**Given request:**
Put every line of the items below into a numbered list, leaving out the blank lines.
++++++
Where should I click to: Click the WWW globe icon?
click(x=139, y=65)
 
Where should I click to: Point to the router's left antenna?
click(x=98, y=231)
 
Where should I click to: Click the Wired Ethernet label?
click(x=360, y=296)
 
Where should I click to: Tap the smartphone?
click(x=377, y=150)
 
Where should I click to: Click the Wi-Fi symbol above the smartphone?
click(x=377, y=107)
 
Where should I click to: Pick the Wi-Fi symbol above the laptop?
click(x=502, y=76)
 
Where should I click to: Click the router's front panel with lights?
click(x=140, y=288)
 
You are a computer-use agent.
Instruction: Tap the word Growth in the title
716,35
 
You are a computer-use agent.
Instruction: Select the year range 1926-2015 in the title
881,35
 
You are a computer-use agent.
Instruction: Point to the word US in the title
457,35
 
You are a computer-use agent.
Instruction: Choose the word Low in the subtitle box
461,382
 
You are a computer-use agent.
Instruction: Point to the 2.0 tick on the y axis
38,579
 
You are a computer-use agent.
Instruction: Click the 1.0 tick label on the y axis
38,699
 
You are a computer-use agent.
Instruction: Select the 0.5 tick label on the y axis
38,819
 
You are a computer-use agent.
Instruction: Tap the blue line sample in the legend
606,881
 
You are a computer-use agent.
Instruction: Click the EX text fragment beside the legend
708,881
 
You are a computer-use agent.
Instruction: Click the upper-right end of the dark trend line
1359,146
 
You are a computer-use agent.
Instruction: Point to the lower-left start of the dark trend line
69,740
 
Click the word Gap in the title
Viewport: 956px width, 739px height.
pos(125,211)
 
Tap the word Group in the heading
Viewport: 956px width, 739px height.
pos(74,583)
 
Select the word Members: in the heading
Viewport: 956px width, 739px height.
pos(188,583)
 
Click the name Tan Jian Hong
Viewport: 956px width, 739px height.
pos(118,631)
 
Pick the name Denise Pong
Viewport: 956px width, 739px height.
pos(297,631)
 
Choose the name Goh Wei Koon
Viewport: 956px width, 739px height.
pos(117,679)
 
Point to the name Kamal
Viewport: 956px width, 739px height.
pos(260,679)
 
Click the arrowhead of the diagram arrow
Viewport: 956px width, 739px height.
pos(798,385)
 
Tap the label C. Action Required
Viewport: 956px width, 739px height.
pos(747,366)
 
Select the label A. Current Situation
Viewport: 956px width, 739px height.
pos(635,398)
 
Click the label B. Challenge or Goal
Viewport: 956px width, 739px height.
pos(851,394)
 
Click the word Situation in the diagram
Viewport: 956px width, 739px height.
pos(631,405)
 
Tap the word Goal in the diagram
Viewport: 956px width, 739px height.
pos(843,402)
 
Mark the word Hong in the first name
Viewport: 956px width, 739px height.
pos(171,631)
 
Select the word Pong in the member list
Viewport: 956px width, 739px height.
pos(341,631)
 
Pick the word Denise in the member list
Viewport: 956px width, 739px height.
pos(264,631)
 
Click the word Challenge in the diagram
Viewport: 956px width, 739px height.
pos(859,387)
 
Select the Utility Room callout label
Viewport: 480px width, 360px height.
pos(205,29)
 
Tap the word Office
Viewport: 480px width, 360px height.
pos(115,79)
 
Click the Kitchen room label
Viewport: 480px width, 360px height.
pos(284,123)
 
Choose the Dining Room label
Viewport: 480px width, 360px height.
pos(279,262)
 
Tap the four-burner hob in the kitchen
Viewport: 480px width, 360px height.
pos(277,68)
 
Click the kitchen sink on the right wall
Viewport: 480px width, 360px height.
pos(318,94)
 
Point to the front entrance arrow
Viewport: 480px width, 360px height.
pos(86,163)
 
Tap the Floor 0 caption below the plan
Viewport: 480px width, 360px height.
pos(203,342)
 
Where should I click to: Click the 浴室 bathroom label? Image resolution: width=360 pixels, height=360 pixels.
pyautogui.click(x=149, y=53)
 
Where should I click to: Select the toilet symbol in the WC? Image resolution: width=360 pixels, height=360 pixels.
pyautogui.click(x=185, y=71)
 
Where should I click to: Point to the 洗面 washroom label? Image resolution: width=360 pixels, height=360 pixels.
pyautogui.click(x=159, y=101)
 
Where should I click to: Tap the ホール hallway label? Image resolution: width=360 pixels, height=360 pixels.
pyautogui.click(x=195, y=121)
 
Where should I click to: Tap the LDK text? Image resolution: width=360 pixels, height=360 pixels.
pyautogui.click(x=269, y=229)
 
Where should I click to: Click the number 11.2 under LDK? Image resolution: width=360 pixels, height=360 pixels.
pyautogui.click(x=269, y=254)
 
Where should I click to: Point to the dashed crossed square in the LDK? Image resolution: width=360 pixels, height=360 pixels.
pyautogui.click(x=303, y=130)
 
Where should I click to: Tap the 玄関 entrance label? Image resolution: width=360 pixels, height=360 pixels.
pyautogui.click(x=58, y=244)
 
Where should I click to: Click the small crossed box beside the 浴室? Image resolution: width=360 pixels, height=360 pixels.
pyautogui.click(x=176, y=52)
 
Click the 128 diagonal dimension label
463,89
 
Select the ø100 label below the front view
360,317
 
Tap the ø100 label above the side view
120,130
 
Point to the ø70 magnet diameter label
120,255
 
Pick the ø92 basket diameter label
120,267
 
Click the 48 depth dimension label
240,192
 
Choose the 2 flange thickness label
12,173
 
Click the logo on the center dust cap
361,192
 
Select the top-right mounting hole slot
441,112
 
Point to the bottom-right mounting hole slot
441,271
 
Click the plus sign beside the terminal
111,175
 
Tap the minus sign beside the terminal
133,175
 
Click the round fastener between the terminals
++++++
**Result of the exercise:**
1. Where should I click to: Click the WWW globe icon?
2. click(x=139, y=65)
3. Where should I click to: Point to the router's left antenna?
4. click(x=98, y=231)
5. Where should I click to: Click the Wired Ethernet label?
6. click(x=360, y=296)
7. Where should I click to: Tap the smartphone?
8. click(x=377, y=150)
9. Where should I click to: Click the Wi-Fi symbol above the smartphone?
10. click(x=377, y=107)
11. Where should I click to: Pick the Wi-Fi symbol above the laptop?
12. click(x=502, y=76)
13. Where should I click to: Click the router's front panel with lights?
14. click(x=140, y=288)
15. You are a computer-use agent.
16. Instruction: Tap the word Growth in the title
17. 716,35
18. You are a computer-use agent.
19. Instruction: Select the year range 1926-2015 in the title
20. 881,35
21. You are a computer-use agent.
22. Instruction: Point to the word US in the title
23. 457,35
24. You are a computer-use agent.
25. Instruction: Choose the word Low in the subtitle box
26. 461,382
27. You are a computer-use agent.
28. Instruction: Point to the 2.0 tick on the y axis
29. 38,579
30. You are a computer-use agent.
31. Instruction: Click the 1.0 tick label on the y axis
32. 38,699
33. You are a computer-use agent.
34. Instruction: Select the 0.5 tick label on the y axis
35. 38,819
36. You are a computer-use agent.
37. Instruction: Tap the blue line sample in the legend
38. 606,881
39. You are a computer-use agent.
40. Instruction: Click the EX text fragment beside the legend
41. 708,881
42. You are a computer-use agent.
43. Instruction: Click the upper-right end of the dark trend line
44. 1359,146
45. You are a computer-use agent.
46. Instruction: Point to the lower-left start of the dark trend line
47. 69,740
48. Click the word Gap in the title
49. Viewport: 956px width, 739px height.
50. pos(125,211)
51. Tap the word Group in the heading
52. Viewport: 956px width, 739px height.
53. pos(74,583)
54. Select the word Members: in the heading
55. Viewport: 956px width, 739px height.
56. pos(188,583)
57. Click the name Tan Jian Hong
58. Viewport: 956px width, 739px height.
59. pos(118,631)
60. Pick the name Denise Pong
61. Viewport: 956px width, 739px height.
62. pos(297,631)
63. Choose the name Goh Wei Koon
64. Viewport: 956px width, 739px height.
65. pos(117,679)
66. Point to the name Kamal
67. Viewport: 956px width, 739px height.
68. pos(260,679)
69. Click the arrowhead of the diagram arrow
70. Viewport: 956px width, 739px height.
71. pos(798,385)
72. Tap the label C. Action Required
73. Viewport: 956px width, 739px height.
74. pos(747,366)
75. Select the label A. Current Situation
76. Viewport: 956px width, 739px height.
77. pos(635,398)
78. Click the label B. Challenge or Goal
79. Viewport: 956px width, 739px height.
80. pos(851,394)
81. Click the word Situation in the diagram
82. Viewport: 956px width, 739px height.
83. pos(631,405)
84. Tap the word Goal in the diagram
85. Viewport: 956px width, 739px height.
86. pos(843,402)
87. Mark the word Hong in the first name
88. Viewport: 956px width, 739px height.
89. pos(171,631)
90. Select the word Pong in the member list
91. Viewport: 956px width, 739px height.
92. pos(341,631)
93. Pick the word Denise in the member list
94. Viewport: 956px width, 739px height.
95. pos(264,631)
96. Click the word Challenge in the diagram
97. Viewport: 956px width, 739px height.
98. pos(859,387)
99. Select the Utility Room callout label
100. Viewport: 480px width, 360px height.
101. pos(205,29)
102. Tap the word Office
103. Viewport: 480px width, 360px height.
104. pos(115,79)
105. Click the Kitchen room label
106. Viewport: 480px width, 360px height.
107. pos(284,123)
108. Choose the Dining Room label
109. Viewport: 480px width, 360px height.
110. pos(279,262)
111. Tap the four-burner hob in the kitchen
112. Viewport: 480px width, 360px height.
113. pos(277,68)
114. Click the kitchen sink on the right wall
115. Viewport: 480px width, 360px height.
116. pos(318,94)
117. Point to the front entrance arrow
118. Viewport: 480px width, 360px height.
119. pos(86,163)
120. Tap the Floor 0 caption below the plan
121. Viewport: 480px width, 360px height.
122. pos(203,342)
123. Where should I click to: Click the 浴室 bathroom label? Image resolution: width=360 pixels, height=360 pixels.
124. pyautogui.click(x=149, y=53)
125. Where should I click to: Select the toilet symbol in the WC? Image resolution: width=360 pixels, height=360 pixels.
126. pyautogui.click(x=185, y=71)
127. Where should I click to: Point to the 洗面 washroom label? Image resolution: width=360 pixels, height=360 pixels.
128. pyautogui.click(x=159, y=101)
129. Where should I click to: Tap the ホール hallway label? Image resolution: width=360 pixels, height=360 pixels.
130. pyautogui.click(x=195, y=121)
131. Where should I click to: Tap the LDK text? Image resolution: width=360 pixels, height=360 pixels.
132. pyautogui.click(x=269, y=229)
133. Where should I click to: Click the number 11.2 under LDK? Image resolution: width=360 pixels, height=360 pixels.
134. pyautogui.click(x=269, y=254)
135. Where should I click to: Point to the dashed crossed square in the LDK? Image resolution: width=360 pixels, height=360 pixels.
136. pyautogui.click(x=303, y=130)
137. Where should I click to: Tap the 玄関 entrance label? Image resolution: width=360 pixels, height=360 pixels.
138. pyautogui.click(x=58, y=244)
139. Where should I click to: Click the small crossed box beside the 浴室? Image resolution: width=360 pixels, height=360 pixels.
140. pyautogui.click(x=176, y=52)
141. Click the 128 diagonal dimension label
142. 463,89
143. Select the ø100 label below the front view
144. 360,317
145. Tap the ø100 label above the side view
146. 120,130
147. Point to the ø70 magnet diameter label
148. 120,255
149. Pick the ø92 basket diameter label
150. 120,267
151. Click the 48 depth dimension label
152. 240,192
153. Choose the 2 flange thickness label
154. 12,173
155. Click the logo on the center dust cap
156. 361,192
157. Select the top-right mounting hole slot
158. 441,112
159. Point to the bottom-right mounting hole slot
160. 441,271
161. Click the plus sign beside the terminal
162. 111,175
163. Tap the minus sign beside the terminal
164. 133,175
165. Click the round fastener between the terminals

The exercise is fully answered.